*What you will do*
Every record must be repeated exactly; omit any pictures they contain.

Stored items from a collection:
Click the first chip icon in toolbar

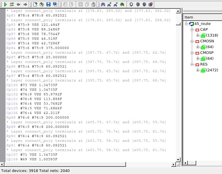coord(131,4)
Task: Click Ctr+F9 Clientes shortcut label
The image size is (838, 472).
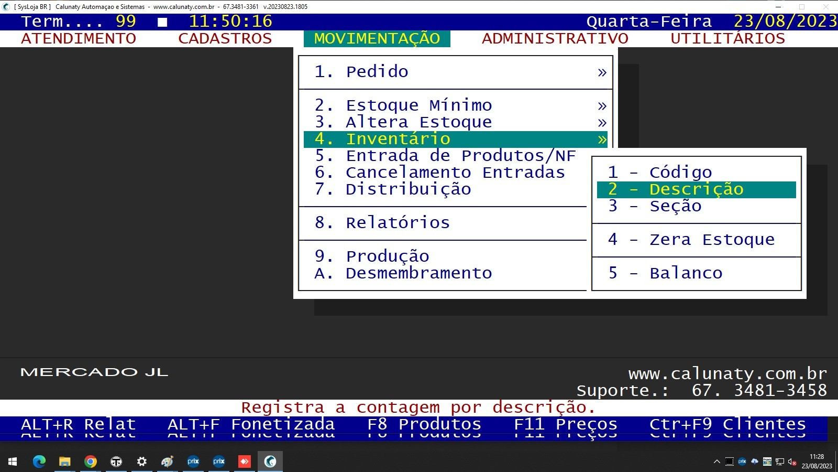Action: point(727,424)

*Final answer*
Click the first chip icon in toolbar

coord(131,4)
Task: Click Ctr+F9 Clientes shortcut label
The image size is (838, 472).
Action: point(727,424)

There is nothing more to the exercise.